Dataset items
○ ○ ○ ○
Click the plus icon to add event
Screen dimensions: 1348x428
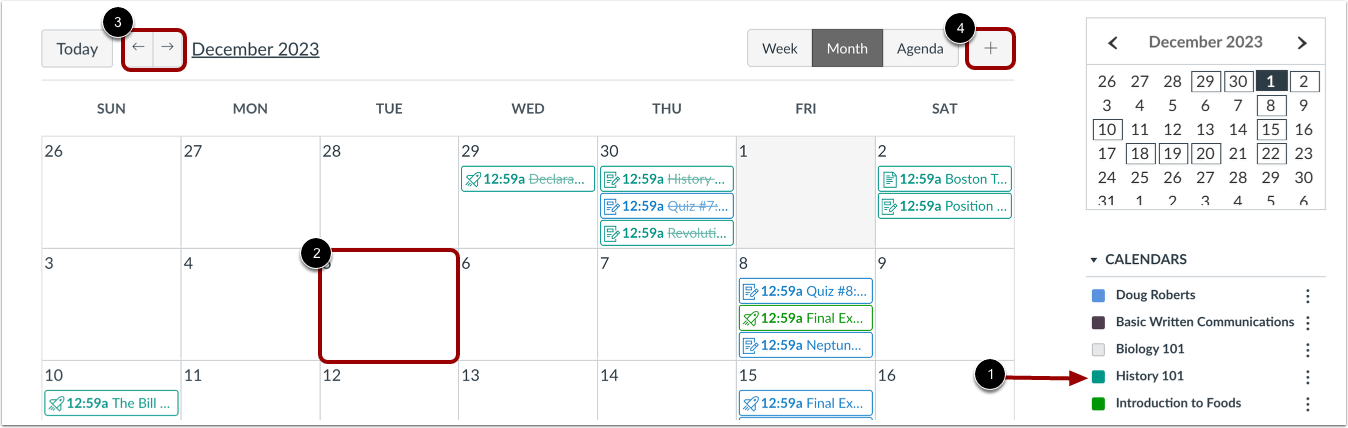point(990,48)
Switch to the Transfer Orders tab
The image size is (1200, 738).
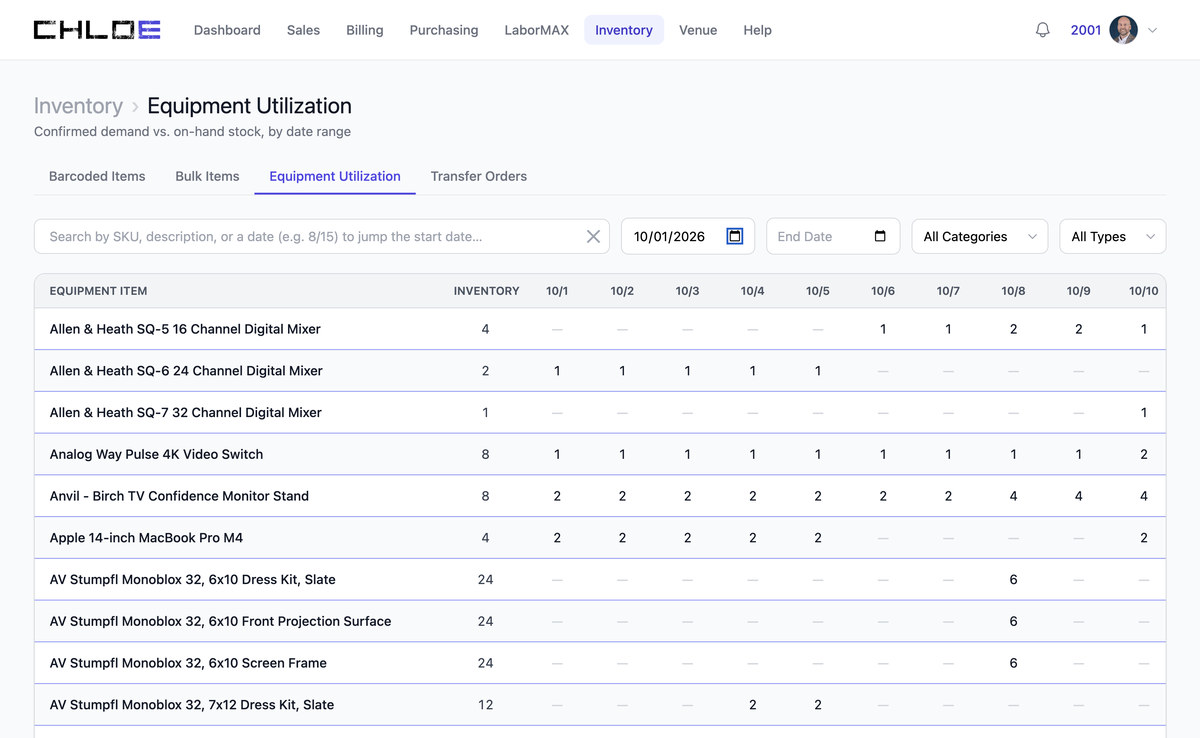(479, 176)
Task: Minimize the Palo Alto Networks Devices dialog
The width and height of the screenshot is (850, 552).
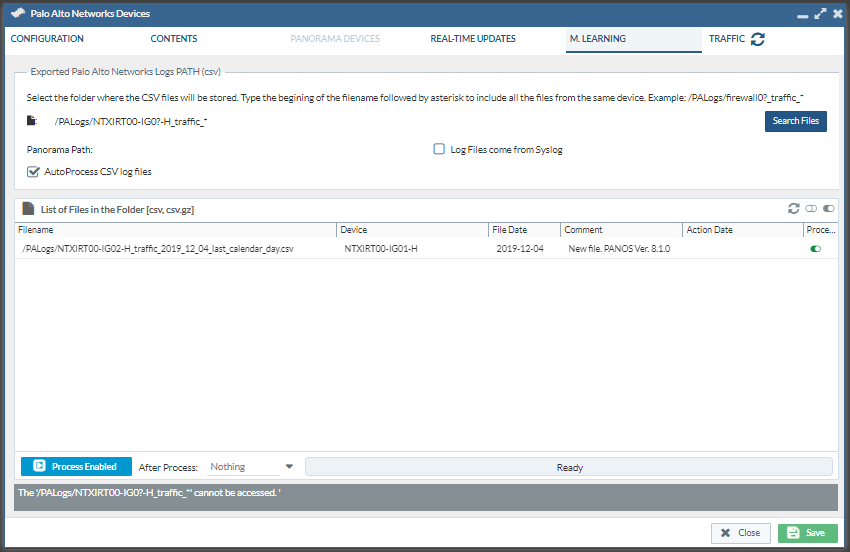Action: click(803, 14)

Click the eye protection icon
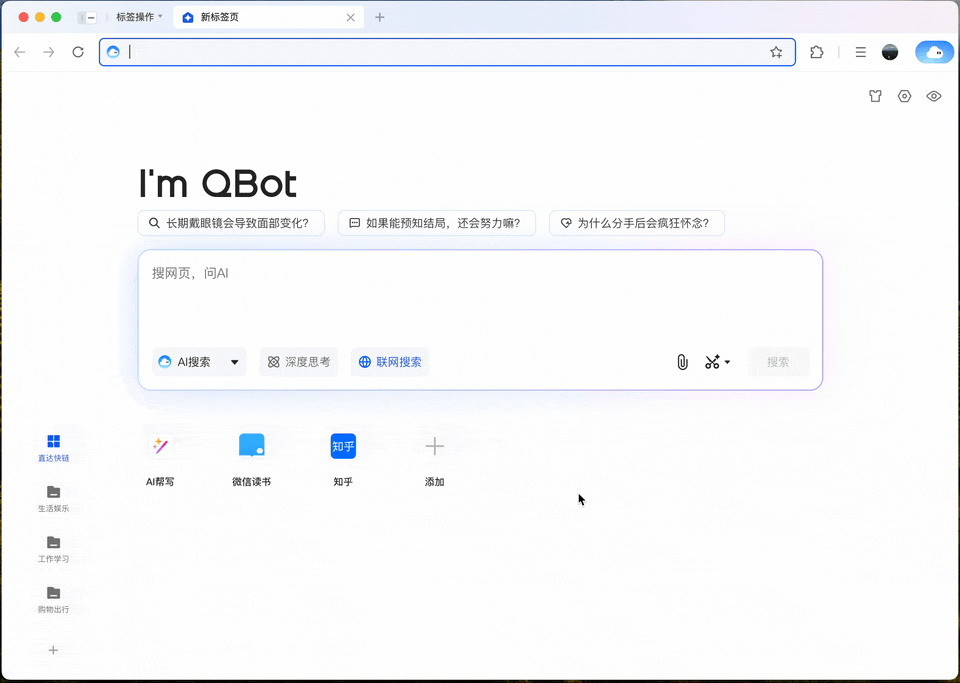(x=933, y=95)
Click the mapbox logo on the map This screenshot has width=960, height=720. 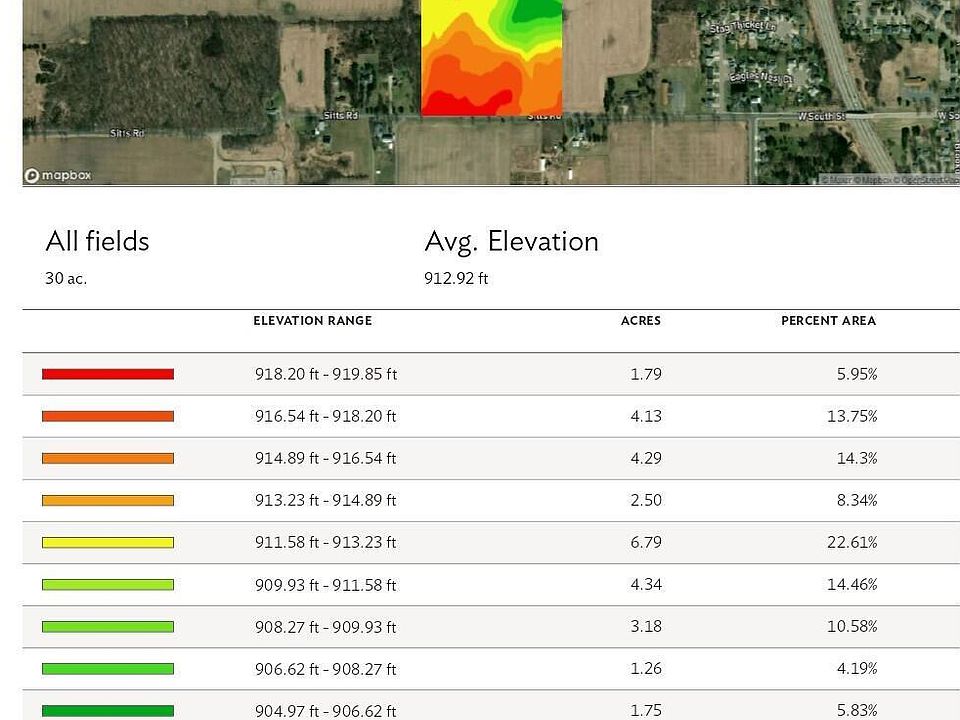coord(58,176)
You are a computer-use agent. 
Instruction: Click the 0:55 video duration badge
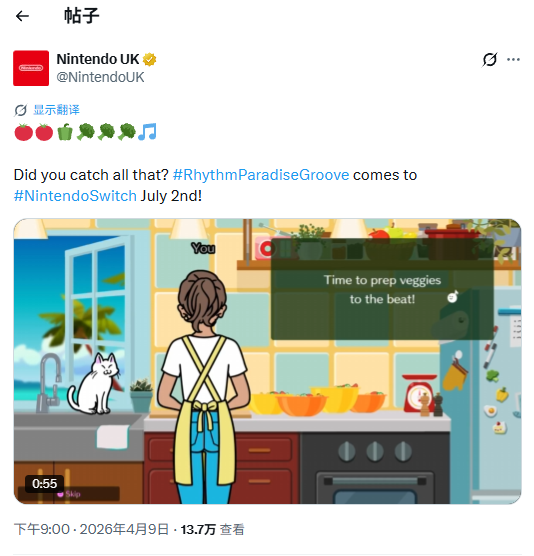pos(44,483)
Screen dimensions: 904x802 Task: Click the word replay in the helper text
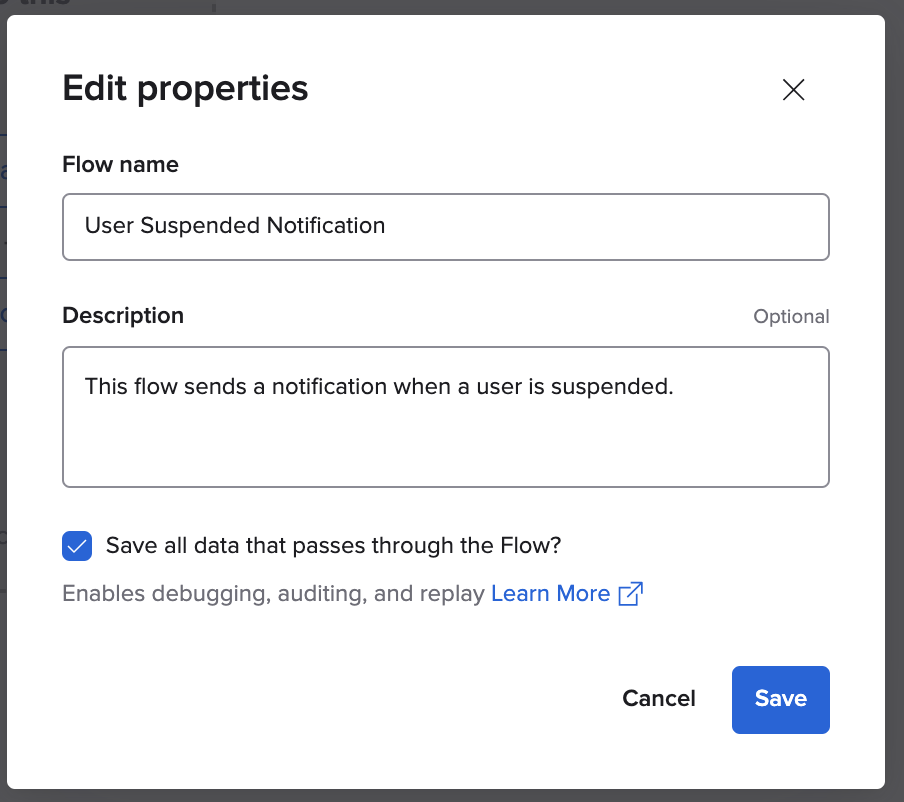454,595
○ ○ ○ ○
What the task requires: Set down, word for word, the line that holds "You are a computer-use agent." and all lines after it to the end of the entries above, but not the pictures.

Response:
You are a computer-use agent. 
Instruction: Click the 0:55 video duration badge
pos(44,483)
Screen dimensions: 904x802 Task: Click the word replay in the helper text
454,595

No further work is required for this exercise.